▶ Data in this exercise:
********************

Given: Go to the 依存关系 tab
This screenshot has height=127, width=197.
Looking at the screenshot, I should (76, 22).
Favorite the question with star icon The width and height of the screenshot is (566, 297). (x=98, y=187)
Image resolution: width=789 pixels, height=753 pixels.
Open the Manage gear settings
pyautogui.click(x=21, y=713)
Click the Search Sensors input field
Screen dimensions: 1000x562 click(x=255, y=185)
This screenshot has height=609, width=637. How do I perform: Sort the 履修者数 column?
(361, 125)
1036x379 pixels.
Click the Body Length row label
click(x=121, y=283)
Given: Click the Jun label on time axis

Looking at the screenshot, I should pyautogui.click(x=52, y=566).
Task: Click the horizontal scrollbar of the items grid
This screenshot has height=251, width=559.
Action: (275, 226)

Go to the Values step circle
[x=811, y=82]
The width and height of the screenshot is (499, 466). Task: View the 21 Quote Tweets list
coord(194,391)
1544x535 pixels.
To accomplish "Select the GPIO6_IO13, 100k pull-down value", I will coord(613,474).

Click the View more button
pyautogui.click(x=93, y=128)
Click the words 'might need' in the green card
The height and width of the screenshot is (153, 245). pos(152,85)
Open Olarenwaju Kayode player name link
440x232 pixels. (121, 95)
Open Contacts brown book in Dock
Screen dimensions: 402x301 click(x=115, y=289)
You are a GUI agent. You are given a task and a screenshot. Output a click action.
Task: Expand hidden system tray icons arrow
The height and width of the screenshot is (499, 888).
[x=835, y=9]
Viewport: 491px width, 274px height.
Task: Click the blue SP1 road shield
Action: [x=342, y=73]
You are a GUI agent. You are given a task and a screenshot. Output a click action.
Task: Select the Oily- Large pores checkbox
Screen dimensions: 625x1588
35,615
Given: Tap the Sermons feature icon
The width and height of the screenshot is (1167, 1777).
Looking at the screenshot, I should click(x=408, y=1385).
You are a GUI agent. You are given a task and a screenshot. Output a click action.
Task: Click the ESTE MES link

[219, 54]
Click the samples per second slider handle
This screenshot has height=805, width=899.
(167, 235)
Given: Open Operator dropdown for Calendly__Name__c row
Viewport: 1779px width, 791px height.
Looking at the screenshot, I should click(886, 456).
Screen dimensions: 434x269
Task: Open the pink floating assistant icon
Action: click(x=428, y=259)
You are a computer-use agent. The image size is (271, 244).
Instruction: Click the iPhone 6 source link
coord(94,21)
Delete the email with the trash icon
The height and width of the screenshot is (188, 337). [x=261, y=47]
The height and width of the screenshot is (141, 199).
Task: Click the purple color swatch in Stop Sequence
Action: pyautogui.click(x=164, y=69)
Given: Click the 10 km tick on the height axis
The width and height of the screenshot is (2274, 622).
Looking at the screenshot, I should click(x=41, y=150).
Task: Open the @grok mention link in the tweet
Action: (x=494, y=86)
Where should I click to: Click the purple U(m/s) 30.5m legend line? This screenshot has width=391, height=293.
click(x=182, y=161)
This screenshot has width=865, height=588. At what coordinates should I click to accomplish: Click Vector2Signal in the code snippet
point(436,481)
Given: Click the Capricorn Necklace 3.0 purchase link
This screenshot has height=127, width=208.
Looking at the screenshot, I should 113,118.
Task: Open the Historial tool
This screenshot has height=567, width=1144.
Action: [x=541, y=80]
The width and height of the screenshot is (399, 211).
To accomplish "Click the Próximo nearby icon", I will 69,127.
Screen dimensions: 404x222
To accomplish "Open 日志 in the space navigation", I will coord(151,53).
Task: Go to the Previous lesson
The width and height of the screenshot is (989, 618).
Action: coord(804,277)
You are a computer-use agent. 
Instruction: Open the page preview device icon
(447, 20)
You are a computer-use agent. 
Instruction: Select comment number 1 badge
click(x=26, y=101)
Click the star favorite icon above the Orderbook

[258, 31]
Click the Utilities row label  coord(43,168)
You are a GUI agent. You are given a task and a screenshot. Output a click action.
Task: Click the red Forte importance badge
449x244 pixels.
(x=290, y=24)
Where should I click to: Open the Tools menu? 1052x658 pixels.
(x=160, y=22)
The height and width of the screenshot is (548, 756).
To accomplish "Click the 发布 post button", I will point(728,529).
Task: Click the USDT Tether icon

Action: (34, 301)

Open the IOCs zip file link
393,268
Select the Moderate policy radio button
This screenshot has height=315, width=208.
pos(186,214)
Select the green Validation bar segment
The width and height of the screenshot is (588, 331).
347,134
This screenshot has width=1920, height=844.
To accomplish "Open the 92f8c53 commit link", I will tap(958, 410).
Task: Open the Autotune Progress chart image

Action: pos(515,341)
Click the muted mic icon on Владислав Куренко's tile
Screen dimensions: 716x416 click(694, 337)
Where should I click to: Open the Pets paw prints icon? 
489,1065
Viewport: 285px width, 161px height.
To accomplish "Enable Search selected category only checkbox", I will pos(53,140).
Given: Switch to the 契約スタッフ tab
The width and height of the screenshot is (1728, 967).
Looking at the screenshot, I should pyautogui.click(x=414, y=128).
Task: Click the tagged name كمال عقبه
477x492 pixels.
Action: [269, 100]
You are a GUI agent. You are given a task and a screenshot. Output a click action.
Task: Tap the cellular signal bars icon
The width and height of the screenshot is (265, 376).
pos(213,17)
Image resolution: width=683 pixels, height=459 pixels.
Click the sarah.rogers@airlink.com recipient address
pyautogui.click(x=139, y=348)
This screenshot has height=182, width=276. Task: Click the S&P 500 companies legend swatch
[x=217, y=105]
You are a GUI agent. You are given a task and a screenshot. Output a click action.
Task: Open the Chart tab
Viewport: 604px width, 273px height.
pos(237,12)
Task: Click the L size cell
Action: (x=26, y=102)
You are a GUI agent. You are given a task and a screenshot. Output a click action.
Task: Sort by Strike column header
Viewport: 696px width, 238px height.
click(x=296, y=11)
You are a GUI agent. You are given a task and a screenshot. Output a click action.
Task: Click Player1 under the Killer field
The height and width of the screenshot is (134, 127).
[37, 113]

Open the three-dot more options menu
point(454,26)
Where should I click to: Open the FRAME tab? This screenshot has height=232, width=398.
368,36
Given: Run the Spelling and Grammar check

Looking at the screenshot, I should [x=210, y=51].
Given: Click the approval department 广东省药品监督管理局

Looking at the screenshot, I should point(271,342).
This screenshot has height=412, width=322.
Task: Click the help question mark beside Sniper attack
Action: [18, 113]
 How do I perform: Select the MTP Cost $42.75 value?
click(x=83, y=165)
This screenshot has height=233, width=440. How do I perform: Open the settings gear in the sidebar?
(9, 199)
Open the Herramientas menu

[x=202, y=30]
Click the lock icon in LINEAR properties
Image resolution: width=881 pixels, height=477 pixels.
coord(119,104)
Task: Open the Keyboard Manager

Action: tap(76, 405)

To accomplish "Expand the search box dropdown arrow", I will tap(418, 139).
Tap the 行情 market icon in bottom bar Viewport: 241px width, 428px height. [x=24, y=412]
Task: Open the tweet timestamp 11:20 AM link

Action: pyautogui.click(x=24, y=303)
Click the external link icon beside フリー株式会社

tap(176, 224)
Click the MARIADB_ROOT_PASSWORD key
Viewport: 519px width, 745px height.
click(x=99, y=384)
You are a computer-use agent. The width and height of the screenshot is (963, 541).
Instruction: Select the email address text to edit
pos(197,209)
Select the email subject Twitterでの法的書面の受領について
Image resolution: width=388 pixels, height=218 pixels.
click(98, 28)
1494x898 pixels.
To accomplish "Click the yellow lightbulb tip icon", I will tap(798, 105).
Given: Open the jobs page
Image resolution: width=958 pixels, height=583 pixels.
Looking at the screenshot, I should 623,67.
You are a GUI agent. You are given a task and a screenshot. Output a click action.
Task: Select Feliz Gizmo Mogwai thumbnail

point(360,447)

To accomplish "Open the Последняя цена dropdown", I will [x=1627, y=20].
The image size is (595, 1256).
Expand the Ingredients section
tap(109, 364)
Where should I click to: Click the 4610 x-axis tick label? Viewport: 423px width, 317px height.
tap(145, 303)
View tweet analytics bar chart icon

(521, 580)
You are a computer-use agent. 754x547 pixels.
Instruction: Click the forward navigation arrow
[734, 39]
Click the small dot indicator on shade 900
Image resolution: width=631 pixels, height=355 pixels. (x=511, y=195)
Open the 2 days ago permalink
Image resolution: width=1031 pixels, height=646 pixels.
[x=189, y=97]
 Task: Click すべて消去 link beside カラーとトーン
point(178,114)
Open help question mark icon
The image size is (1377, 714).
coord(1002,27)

********************

▶ Task objective: What is wanted is a copy of every line in the listing that includes the word "checkbox".

▶ Answer to the exercise:
Task: Select the Oily- Large pores checkbox
To accomplish "Enable Search selected category only checkbox", I will pos(53,140).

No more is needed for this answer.